Electronic – How to achieve constant current for LED when voltage is variable in MCU

ledmicrocontrollerpower supplyresistance

I am using STM8S003F3 to drive 1 RGB LED. Link of RGB LED :- http://in.element14.com/broadcom-limited/asmb-mtb1-0a3a2/led-hb-rgb-0-09w-plcc-4/dp/2401106

To power the microcontroller and LED I am using Lithium polymer battery whose specs are 3.7V and 300mAh.

The voltage at full charge is 4.2V and it starts dropping with discharge percentage and drains at around 3.1V. The input voltage at MCU will drop correspondingly and the output voltage at the GPIO will also drop.

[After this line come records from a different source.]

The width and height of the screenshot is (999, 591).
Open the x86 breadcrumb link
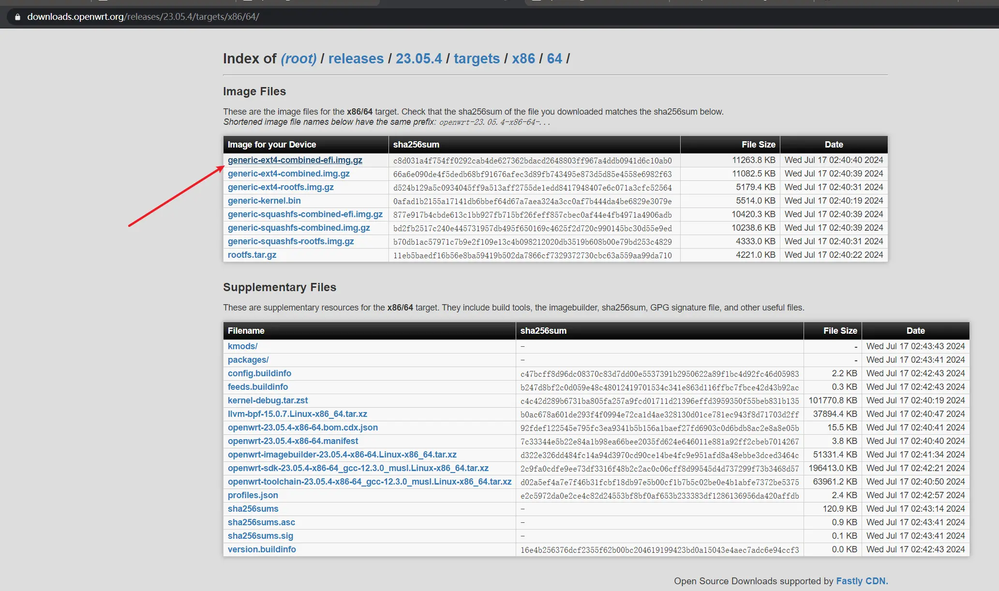point(523,59)
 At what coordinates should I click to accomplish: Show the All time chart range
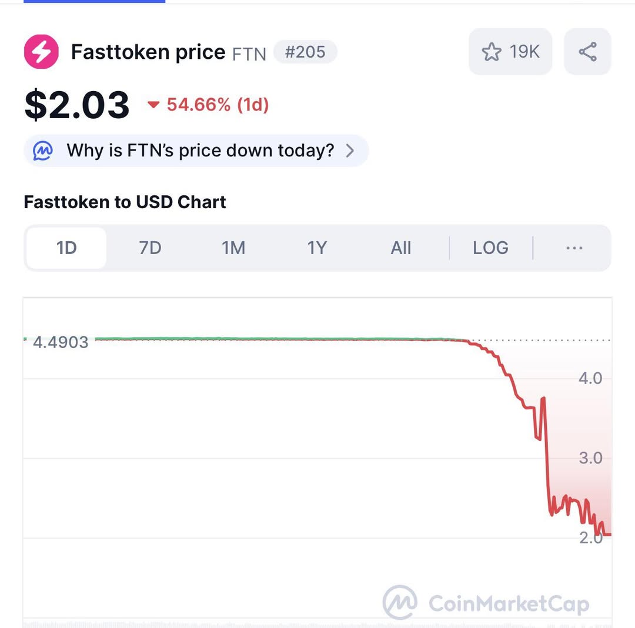(x=400, y=248)
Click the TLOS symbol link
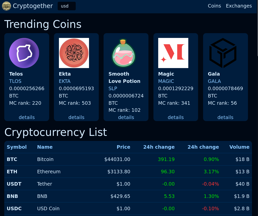The width and height of the screenshot is (258, 216). (x=15, y=81)
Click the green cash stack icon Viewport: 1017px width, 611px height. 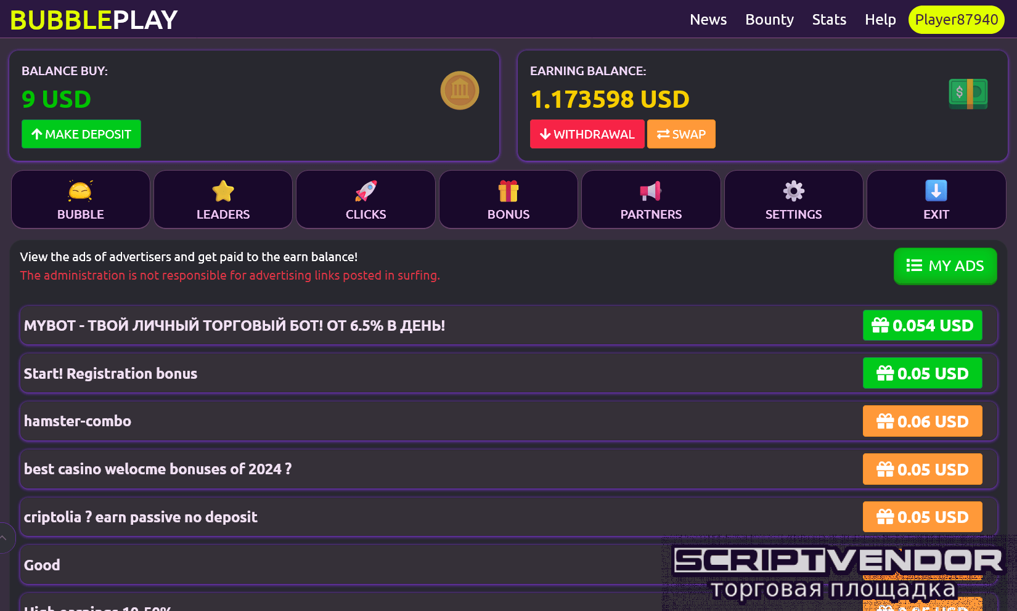tap(968, 94)
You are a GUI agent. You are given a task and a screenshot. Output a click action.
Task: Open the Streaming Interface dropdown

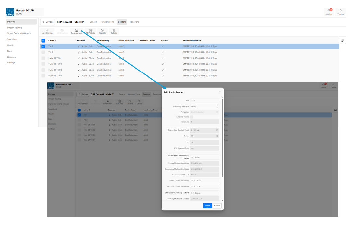pyautogui.click(x=204, y=107)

Value of Limiting resistor for LED at 4.2V.

R = (4.2-3.1)/0.02 (20mA)
= 55 ohm

When the battery discharge the voltage will drop, then the current going through LED will be less, hence it will get less brighter.

At 3.3v

I = (3.3-3.1)/55
= 3.6 mA

The led will not be visible and will be dull.

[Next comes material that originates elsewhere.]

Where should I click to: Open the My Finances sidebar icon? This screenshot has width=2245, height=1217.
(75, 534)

How to maintain constant brightness (i.e 20mA) even with drop in voltage?

One Solution is to use LDO which will maintain constant voltage and hence the current will be stable. But as I have very less space in circuit and due BOM cost, I am hesitant to use LDO.

Best Answer

Yes, this is a problem. I have had to deal with it before with blue LED's on single cell lithium battery systems. In my case, I did have a regulated 3.3V available, but I wanted to drive the blue LED directly from VBATT without varying brightness. Anyway, here is how to fix (or improve) it.

schematic

simulate this circuit – Schematic created using CircuitLab

Voltage at base will be relatively fixed because of the two diodes. So the voltage at R3 will be relatively fixed. So the collector current will be relatively insensitive to VBATT. You can adjust R3 to adjust the current in the diode. R3 will have approximately 0.6V across it. So the current through D3 will be approximately 0.6/R3.

Note that Q1 is not operating as a saturated switch. This is a linear, analog circuit. D1 and D2 could be in a single SOT23 package to save space.